HD 173417

Observation data Epoch J2000.0 Equinox J2000.0
- Constellation: Lyra
- Right ascension: 18^{h} 43^{m} 51.59217^{s}
- Declination: +31° 55′ 35.8058″
- Apparent magnitude (V): 5.68

Characteristics
- Spectral type: F1III-IV
- B−V color index: +0.360±0.004
- Variable type: Constant

Astrometry
- Radial velocity (R_{v}): −3.26±0.57 km/s
- Proper motion (μ): RA: −32.768 mas/yr Dec.: −125.812 mas/yr
- Parallax (π): 19.27±0.60 mas
- Distance: 169 ± 5 ly (52 ± 2 pc)
- Absolute magnitude (M_{V}): 2.17

Details
- Mass: 1.60 M_{☉}
- Radius: 2.243 R_{☉}
- Luminosity: 10.407 L_{☉}
- Surface gravity (log g): 3.91 cgs
- Temperature: 6,928 K
- Metallicity [Fe/H]: −0.21 dex
- Rotational velocity (v sin i): 53.9±2.7 km/s
- Age: 1.70 Gyr
- Other designations: BD+31°3348, GC 25643, HD 173417, HIP 91883, HR 7044, SAO 67293, GSC 02641-02397

Database references
- SIMBAD: data

= HD 173417 =

Star in the constellation Lyra

HD 173417 is a single star in the northern constellation of Lyra. It is dimly visible to the naked eye with an apparent visual magnitude of 5.68, positioned about two degrees to the southwest of the bright star Sheliak. The distance to this star is approximately 169 light years based on parallax measurements, and it is slowly drifting closer with a radial velocity of −3 km/s.
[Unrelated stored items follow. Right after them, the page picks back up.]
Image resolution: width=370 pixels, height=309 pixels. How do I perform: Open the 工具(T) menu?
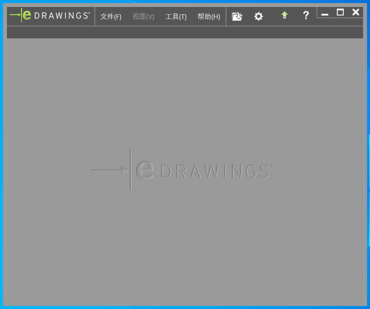176,16
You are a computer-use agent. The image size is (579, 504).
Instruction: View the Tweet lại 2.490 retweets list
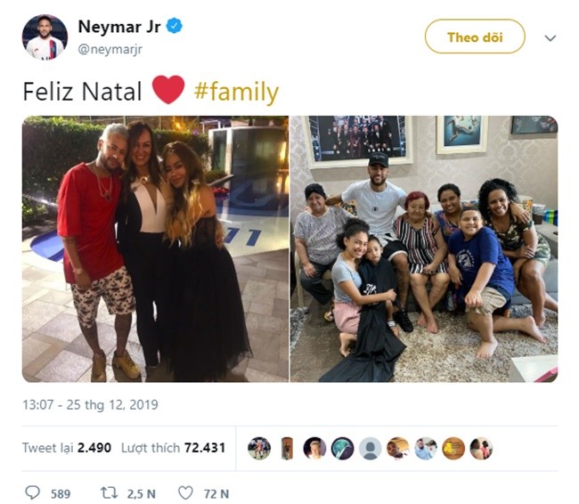67,448
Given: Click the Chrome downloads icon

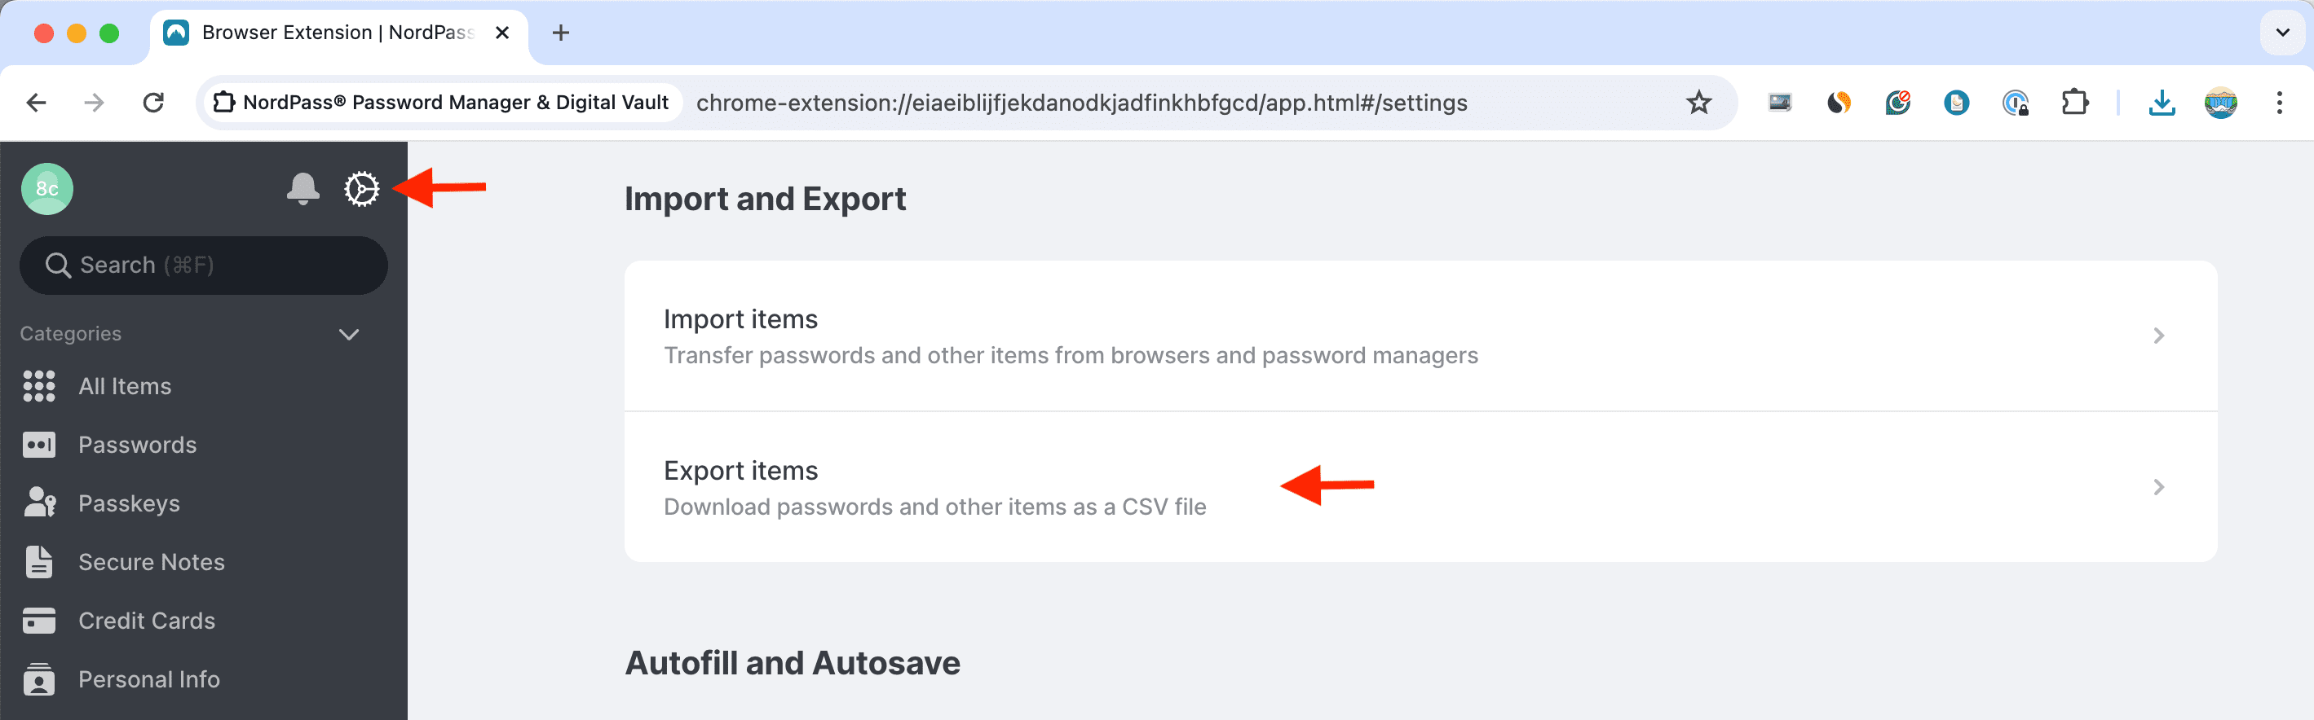Looking at the screenshot, I should pyautogui.click(x=2161, y=103).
The stellar classification of this star is F1III-IV, matching an evolving star with the mixed luminosity traits of a subgiant and giant star. It is 1.7 billion years old with a low metallicity and a relatively high projected rotational velocity of 54 km/s. The star has 1.6 times the mass of the Sun and 2.2 times the Sun's radius. It is radiating over 10 times the luminosity of the Sun from its photosphere at an effective temperature of 6,928 K.